>> start SOURCE EXTRACT

What happens after a L2 TLB miss?
Asked Answered
E

1

32

I'm struggling to understand what happens when the first two levels of the Translation Lookaside Buffer result in misses?

I am unsure whether "page walking" occurs in special hardware circuitry, or whether the page tables are stored in the L2/L3 cache, or whether they only reside in main memory.

Englebert answered 27/8, 2015 at 17:51 Comment(0)
T
44

(Some of this is x86 and Intel-specific. Most of the key points apply to any CPU that does hardware page walks. I also discuss ISAs like MIPS that handle TLB misses with software.)

Modern x86 microarchitectures have dedicated page-walk hardware. They can even speculatively do page-walks to load TLB entries before a TLB miss actually happens. And to support hardware virtualization, the page-walkers can handle guest page tables inside a host VM. (Guest physical memory = host virtual memory, more or less. VMWare published a paper with a summary of EPT, and benchmarks on Nehalem).

>> end SOURCE EXTRACT

### REQUIRED WORK
a - In the TLB-miss thread, what possibilities does the asker list for where page walking occurs or where the page tables reside?
b - Could you pick up the TLB-miss thread after its final sentence and carry the answer on from there?
The listing after this point is separate material, unrelated to the TLB-miss thread.

>> start DATA EXCERPTS

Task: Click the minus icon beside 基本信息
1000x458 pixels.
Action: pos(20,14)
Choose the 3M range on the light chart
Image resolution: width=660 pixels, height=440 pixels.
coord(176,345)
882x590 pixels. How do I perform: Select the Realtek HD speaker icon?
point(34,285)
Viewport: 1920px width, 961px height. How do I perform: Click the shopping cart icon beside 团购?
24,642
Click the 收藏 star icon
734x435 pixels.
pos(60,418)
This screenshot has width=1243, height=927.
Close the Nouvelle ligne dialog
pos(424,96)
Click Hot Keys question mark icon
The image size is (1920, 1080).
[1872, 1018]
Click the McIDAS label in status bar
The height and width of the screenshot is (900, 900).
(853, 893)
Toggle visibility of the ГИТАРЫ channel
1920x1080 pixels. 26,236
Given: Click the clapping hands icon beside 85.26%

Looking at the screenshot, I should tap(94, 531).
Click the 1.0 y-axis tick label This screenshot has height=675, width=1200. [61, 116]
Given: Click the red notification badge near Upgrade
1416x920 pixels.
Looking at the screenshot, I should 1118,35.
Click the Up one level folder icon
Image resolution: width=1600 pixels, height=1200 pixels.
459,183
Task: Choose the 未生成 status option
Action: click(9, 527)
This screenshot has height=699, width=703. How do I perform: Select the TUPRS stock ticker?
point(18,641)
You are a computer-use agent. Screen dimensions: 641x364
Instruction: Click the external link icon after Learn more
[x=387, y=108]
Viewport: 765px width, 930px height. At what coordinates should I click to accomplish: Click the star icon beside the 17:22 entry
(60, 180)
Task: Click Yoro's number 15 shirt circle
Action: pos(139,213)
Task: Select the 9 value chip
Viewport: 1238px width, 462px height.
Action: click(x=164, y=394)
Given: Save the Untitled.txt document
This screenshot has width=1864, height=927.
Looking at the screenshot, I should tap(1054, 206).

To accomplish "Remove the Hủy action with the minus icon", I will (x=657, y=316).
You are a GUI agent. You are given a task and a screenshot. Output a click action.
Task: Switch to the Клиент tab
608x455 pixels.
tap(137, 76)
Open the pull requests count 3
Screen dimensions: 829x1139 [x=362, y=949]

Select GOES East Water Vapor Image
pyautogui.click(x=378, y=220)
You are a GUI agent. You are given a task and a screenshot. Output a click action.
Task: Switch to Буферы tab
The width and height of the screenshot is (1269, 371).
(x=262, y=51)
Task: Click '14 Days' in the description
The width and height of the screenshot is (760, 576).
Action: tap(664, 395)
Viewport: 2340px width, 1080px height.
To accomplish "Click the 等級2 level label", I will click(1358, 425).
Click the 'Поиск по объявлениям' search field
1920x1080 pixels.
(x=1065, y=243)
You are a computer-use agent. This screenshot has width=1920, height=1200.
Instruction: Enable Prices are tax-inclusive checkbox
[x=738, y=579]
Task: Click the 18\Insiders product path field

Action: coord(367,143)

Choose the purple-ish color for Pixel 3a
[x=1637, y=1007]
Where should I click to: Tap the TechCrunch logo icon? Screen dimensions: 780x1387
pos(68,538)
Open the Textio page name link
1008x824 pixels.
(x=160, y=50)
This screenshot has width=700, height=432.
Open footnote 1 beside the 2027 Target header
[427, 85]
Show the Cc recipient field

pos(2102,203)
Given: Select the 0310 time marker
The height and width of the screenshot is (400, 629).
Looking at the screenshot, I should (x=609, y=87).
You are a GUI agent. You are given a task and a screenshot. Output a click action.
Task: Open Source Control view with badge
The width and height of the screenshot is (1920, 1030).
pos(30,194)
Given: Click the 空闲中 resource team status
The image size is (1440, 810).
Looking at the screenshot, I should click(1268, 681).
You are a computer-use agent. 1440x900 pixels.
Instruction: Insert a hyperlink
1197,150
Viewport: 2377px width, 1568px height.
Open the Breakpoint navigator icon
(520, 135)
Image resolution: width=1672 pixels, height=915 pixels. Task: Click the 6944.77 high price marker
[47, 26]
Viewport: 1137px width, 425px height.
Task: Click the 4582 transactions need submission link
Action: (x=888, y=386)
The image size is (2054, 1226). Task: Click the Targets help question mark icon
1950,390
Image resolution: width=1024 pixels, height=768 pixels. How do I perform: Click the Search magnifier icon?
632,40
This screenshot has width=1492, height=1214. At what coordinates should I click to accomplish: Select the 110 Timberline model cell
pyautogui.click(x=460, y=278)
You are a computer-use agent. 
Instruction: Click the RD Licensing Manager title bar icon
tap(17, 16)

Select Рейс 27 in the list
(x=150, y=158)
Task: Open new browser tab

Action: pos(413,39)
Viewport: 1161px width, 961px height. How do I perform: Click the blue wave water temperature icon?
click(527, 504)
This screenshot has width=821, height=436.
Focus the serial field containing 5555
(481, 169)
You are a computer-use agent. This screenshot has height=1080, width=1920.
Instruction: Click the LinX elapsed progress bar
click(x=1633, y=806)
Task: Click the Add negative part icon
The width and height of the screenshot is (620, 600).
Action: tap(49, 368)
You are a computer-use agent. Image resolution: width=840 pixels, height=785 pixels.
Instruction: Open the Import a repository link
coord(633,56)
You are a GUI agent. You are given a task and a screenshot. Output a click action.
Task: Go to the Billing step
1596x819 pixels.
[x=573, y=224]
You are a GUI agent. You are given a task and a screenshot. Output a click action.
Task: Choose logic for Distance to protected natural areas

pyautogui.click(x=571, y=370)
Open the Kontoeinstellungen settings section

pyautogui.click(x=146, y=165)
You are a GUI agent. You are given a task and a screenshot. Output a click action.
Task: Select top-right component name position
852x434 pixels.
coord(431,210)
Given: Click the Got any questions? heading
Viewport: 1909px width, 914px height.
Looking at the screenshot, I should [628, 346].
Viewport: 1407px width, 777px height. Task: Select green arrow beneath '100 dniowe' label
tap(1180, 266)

>> end DATA EXCERPTS

### RESPONSES TO THE TASKS
a -
- Page walking occurs in special hardware circuitry.
- The page tables are stored in the L2/L3 cache.
- The page tables reside only in main memory.

b -
Skylake can even have two page walks in flight at once, see Section 2.1.3 of Intel's optimization manual. (Intel also lowered the page-split load penalty from ~100 to ~5 or 10 extra cycles of latency, about the same as a cache-line split but worse throughput. This may be related, or maybe adding a 2nd page-walk unit was a separate response to discovering that page split accesses (and TLB misses?) were more important than they had previously estimated in real workloads).

Some microarchitectures protect you from speculative page-walks by treating it as mis-speculation when an un-cached PTE is speculatively loaded but then modified with a store to the page table before the first real use of the entry. i.e. snoop for stores to the page table entries for speculative-only TLB entries that haven't been architecturally referenced by any earlier instructions.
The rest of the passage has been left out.